By Pooya Stone
Donald Trump said Wednesday that he’d ordered Treasury Secretary Steven Mnuchin to “substantially increase sanctions” imposed on Iran, after an attack on Saudi oil facilities that the White House blames on Iran.
Trump didn’t go into details about the move, but a former Treasury official said the US could target Iran with secondary sanctions that could stop European allies, who are still a part of the 2015 nuclear deal that Trump left last year, from shielding Iran from US sanctions.
The former official said: “France has been floating the $15b credit line and there’s no way I could see the Trump administration letting that happen now.”
At the start of the month, France proposed offering Iran $15b on credit until the end of the year, if Iran again started to comply with the nuclear deal, which they’ve openly breached three times in the past four months, but needs US approval to go ahead.
Iran denied being behind the attacks, which initially stopped at least 5% of global oil production and sent oil prices rising by up to 19%. The Iran-backed Houthis in Yemen took responsibility, but Saudi Arabia dismissed this as a cover-up.
A US official said the strikes originated in southwestern Iran, while three officials said the attack was more complex and sophisticated than initially thought, involving cruise missiles and drones.
Trump further said he’s not looking to meet Iranian President Hassan Rouhani at the UN in New York this month.
Some of Trump’s allies have urged more than sanctions, with Republican Senator Lindsey Graham saying that it’s “going to take something beyond sanctions to achieve deterrence” of Iran’s “aggressive behavior”.
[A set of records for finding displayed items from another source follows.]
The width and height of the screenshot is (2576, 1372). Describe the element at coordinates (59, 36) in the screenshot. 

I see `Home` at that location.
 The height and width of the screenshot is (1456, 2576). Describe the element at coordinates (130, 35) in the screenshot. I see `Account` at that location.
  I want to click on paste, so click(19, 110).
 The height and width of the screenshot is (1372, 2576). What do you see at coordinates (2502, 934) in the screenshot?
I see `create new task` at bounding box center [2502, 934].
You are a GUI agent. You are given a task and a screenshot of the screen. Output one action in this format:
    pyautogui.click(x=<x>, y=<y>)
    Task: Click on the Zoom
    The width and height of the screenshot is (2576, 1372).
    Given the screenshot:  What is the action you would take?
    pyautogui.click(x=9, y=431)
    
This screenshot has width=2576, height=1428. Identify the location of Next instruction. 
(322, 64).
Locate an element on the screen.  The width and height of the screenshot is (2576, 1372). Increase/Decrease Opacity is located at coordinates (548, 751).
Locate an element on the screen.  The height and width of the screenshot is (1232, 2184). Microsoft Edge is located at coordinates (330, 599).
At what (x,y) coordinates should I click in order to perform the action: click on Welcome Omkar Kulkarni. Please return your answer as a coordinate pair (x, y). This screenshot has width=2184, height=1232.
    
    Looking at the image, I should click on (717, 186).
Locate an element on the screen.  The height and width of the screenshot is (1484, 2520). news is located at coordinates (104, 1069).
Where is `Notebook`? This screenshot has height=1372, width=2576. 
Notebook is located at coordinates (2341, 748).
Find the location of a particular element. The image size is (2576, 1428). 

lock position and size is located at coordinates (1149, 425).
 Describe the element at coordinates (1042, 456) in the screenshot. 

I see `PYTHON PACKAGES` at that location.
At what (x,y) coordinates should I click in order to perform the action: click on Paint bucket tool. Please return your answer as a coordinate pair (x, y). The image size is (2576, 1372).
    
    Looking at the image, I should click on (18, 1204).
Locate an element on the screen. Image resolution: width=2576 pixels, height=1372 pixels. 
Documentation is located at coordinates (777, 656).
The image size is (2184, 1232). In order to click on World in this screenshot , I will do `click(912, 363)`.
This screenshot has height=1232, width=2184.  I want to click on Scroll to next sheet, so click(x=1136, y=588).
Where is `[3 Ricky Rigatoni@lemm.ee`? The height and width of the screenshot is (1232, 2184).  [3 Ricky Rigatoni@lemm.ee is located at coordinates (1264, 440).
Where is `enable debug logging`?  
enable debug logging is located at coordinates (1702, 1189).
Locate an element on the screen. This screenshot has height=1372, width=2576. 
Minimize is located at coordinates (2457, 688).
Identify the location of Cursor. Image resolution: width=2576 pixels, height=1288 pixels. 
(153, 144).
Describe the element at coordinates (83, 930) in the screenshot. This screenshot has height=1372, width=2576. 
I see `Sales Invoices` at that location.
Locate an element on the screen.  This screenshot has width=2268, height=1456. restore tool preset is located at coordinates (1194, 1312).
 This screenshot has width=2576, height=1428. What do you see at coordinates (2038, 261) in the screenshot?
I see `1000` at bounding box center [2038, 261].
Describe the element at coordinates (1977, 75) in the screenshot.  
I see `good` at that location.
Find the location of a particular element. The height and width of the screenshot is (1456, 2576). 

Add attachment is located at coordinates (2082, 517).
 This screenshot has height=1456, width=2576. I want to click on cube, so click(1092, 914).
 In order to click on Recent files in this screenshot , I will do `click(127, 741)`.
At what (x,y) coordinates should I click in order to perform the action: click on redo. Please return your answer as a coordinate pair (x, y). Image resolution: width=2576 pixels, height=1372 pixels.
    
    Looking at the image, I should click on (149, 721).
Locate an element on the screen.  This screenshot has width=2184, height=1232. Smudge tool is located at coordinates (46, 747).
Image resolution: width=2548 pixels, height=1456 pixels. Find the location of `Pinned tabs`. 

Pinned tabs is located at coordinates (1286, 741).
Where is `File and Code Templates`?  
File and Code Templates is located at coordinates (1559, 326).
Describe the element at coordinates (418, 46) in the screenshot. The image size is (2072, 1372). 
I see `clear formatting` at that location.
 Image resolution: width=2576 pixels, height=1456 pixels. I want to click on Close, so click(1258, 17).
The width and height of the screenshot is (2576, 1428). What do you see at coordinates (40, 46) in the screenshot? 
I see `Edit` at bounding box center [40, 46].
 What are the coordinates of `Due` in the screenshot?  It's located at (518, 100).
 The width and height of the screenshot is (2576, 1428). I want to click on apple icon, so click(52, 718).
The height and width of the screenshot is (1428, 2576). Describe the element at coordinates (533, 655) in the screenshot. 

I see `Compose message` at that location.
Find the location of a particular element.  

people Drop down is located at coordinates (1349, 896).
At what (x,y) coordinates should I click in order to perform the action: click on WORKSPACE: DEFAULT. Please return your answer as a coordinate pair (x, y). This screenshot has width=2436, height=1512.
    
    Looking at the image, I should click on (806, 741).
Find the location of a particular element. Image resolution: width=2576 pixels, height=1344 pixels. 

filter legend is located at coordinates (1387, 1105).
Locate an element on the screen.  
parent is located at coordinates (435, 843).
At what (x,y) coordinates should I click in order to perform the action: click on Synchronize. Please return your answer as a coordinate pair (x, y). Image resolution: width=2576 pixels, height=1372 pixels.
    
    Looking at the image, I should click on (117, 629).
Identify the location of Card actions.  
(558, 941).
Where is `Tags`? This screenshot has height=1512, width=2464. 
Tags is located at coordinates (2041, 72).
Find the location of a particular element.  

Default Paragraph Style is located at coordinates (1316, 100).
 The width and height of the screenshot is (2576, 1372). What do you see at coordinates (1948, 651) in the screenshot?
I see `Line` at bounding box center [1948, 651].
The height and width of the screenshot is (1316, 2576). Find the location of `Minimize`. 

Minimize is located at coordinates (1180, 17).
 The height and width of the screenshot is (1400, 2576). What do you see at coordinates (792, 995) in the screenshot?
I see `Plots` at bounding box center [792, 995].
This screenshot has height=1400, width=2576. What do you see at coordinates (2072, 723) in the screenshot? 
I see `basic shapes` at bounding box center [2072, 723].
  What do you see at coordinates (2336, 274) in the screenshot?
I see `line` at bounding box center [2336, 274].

On a related issue, Secretary of State Mike Pompeo said he wants to build a coalition of European and Arab partners to deter Iran after the attack on Saudi Arabia, which he called “an act of war”.
Pompeo said: “This is an attack of a scale we’ve just not seen before. The Saudis were the nation that was attacked. It was on their soil. It was an act of war against them directly.”
He also said the flight patterns and the weapons used in the attack indicate that Iran is to blame.
He said: “We also know that these are systems that the Iranians have not deployed anyplace else, that they have not deployed outside of the country, to the best of our knowledge.
We’ve seen no evidence that it’s come from Iraq. It could well have traveled over Kuwait, we’ve not seen that either.”